*** Begin section ***

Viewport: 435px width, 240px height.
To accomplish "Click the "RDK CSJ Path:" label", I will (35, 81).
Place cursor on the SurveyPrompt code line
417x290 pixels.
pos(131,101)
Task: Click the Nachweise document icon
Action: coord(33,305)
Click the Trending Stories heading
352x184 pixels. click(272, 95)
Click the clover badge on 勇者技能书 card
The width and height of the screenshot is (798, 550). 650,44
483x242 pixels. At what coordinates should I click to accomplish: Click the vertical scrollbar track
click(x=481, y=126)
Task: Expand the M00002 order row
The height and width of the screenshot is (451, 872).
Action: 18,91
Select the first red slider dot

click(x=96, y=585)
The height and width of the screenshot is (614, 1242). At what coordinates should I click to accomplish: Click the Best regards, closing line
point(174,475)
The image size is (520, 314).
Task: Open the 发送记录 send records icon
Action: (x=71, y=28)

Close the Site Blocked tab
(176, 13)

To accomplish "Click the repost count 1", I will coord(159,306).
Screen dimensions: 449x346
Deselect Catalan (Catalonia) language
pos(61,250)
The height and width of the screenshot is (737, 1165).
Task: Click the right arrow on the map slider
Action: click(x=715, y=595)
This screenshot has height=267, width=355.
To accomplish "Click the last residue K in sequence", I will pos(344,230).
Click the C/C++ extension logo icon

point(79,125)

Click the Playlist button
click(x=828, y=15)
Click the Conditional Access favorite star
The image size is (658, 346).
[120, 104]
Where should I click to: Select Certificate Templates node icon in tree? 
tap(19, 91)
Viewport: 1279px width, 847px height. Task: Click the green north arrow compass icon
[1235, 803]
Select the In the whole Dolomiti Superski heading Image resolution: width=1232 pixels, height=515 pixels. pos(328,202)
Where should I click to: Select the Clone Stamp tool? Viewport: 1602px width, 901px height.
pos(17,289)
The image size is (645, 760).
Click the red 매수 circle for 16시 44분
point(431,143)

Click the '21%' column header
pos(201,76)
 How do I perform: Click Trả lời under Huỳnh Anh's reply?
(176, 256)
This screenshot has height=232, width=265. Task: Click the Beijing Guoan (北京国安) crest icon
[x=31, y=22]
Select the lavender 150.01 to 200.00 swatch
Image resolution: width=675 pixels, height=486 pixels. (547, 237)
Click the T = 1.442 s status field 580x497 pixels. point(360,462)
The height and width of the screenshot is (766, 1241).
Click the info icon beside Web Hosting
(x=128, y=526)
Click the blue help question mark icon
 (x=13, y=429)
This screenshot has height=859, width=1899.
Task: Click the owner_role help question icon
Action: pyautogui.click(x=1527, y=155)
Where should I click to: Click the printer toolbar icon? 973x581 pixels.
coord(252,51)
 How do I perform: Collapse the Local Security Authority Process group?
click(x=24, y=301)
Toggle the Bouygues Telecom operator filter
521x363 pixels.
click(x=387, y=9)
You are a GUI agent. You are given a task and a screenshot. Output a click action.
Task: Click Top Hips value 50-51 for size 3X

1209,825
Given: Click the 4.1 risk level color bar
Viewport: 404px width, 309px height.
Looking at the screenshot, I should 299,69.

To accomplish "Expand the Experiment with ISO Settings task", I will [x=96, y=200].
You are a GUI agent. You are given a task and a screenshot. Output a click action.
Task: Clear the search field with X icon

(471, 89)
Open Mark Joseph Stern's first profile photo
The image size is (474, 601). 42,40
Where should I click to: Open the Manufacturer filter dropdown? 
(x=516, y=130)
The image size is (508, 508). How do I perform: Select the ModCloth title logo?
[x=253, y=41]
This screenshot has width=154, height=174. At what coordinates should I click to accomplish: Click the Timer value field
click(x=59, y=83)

*** End section ***

Task brief:
Reprint exactly, and only, the lines running from the one containing "Click the blue help question mark icon" through the last line of the listing above.

Answer below:
Click the blue help question mark icon
 (x=13, y=429)
This screenshot has height=859, width=1899.
Task: Click the owner_role help question icon
Action: pyautogui.click(x=1527, y=155)
Where should I click to: Click the printer toolbar icon? 973x581 pixels.
coord(252,51)
 How do I perform: Collapse the Local Security Authority Process group?
click(x=24, y=301)
Toggle the Bouygues Telecom operator filter
521x363 pixels.
click(x=387, y=9)
You are a GUI agent. You are given a task and a screenshot. Output a click action.
Task: Click Top Hips value 50-51 for size 3X

1209,825
Given: Click the 4.1 risk level color bar
Viewport: 404px width, 309px height.
Looking at the screenshot, I should 299,69.

To accomplish "Expand the Experiment with ISO Settings task", I will [x=96, y=200].
You are a GUI agent. You are given a task and a screenshot. Output a click action.
Task: Clear the search field with X icon

(471, 89)
Open Mark Joseph Stern's first profile photo
The image size is (474, 601). 42,40
Where should I click to: Open the Manufacturer filter dropdown? 
(x=516, y=130)
The image size is (508, 508). How do I perform: Select the ModCloth title logo?
[x=253, y=41]
This screenshot has width=154, height=174. At what coordinates should I click to accomplish: Click the Timer value field
click(x=59, y=83)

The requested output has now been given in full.